--- Dataset records Enclosed Below ---
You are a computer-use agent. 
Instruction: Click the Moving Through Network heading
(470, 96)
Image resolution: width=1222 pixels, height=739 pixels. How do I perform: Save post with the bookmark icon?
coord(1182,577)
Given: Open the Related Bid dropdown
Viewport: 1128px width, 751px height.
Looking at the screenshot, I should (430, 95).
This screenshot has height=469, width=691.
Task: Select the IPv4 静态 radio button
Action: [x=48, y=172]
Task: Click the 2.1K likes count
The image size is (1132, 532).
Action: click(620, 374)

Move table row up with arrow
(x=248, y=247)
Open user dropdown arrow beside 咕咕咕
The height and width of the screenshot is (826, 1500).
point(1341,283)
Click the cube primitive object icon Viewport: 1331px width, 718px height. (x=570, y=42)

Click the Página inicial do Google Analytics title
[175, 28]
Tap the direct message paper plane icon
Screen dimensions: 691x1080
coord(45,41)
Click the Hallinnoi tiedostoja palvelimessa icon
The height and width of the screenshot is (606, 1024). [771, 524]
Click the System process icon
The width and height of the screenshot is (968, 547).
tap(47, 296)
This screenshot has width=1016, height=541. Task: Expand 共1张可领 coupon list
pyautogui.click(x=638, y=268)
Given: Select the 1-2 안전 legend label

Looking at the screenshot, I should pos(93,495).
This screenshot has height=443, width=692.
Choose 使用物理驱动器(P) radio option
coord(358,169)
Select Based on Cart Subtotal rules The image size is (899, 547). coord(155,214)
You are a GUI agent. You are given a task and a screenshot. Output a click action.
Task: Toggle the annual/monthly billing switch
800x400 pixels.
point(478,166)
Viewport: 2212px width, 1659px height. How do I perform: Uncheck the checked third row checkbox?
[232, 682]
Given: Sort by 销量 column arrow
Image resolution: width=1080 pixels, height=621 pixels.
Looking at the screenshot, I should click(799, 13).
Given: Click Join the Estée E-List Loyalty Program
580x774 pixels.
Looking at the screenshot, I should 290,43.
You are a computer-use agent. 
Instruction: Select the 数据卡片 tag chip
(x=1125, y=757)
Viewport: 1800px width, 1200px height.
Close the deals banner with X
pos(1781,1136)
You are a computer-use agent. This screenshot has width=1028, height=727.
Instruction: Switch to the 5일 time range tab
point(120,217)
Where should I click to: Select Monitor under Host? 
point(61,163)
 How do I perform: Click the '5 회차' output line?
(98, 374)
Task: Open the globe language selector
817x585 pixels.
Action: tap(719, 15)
--- End of Enclosed Dataset records ---
- [Description of the task]:
Restate every entry above word for word.

- [Answer to this exercise]:
You are a computer-use agent. 
Instruction: Click the Moving Through Network heading
(470, 96)
Image resolution: width=1222 pixels, height=739 pixels. How do I perform: Save post with the bookmark icon?
coord(1182,577)
Given: Open the Related Bid dropdown
Viewport: 1128px width, 751px height.
Looking at the screenshot, I should (430, 95).
This screenshot has height=469, width=691.
Task: Select the IPv4 静态 radio button
Action: [x=48, y=172]
Task: Click the 2.1K likes count
The image size is (1132, 532).
Action: click(620, 374)

Move table row up with arrow
(x=248, y=247)
Open user dropdown arrow beside 咕咕咕
The height and width of the screenshot is (826, 1500).
point(1341,283)
Click the cube primitive object icon Viewport: 1331px width, 718px height. (x=570, y=42)

Click the Página inicial do Google Analytics title
[175, 28]
Tap the direct message paper plane icon
Screen dimensions: 691x1080
coord(45,41)
Click the Hallinnoi tiedostoja palvelimessa icon
The height and width of the screenshot is (606, 1024). [771, 524]
Click the System process icon
The width and height of the screenshot is (968, 547).
tap(47, 296)
This screenshot has width=1016, height=541. Task: Expand 共1张可领 coupon list
pyautogui.click(x=638, y=268)
Given: Select the 1-2 안전 legend label

Looking at the screenshot, I should pos(93,495).
This screenshot has height=443, width=692.
Choose 使用物理驱动器(P) radio option
coord(358,169)
Select Based on Cart Subtotal rules The image size is (899, 547). coord(155,214)
You are a GUI agent. You are given a task and a screenshot. Output a click action.
Task: Toggle the annual/monthly billing switch
800x400 pixels.
point(478,166)
Viewport: 2212px width, 1659px height. How do I perform: Uncheck the checked third row checkbox?
[232, 682]
Given: Sort by 销量 column arrow
Image resolution: width=1080 pixels, height=621 pixels.
Looking at the screenshot, I should click(799, 13).
Given: Click Join the Estée E-List Loyalty Program
580x774 pixels.
Looking at the screenshot, I should 290,43.
You are a computer-use agent. 
Instruction: Select the 数据卡片 tag chip
(x=1125, y=757)
Viewport: 1800px width, 1200px height.
Close the deals banner with X
pos(1781,1136)
You are a computer-use agent. This screenshot has width=1028, height=727.
Instruction: Switch to the 5일 time range tab
point(120,217)
Where should I click to: Select Monitor under Host? 
point(61,163)
 How do I perform: Click the '5 회차' output line?
(98, 374)
Task: Open the globe language selector
817x585 pixels.
Action: tap(719, 15)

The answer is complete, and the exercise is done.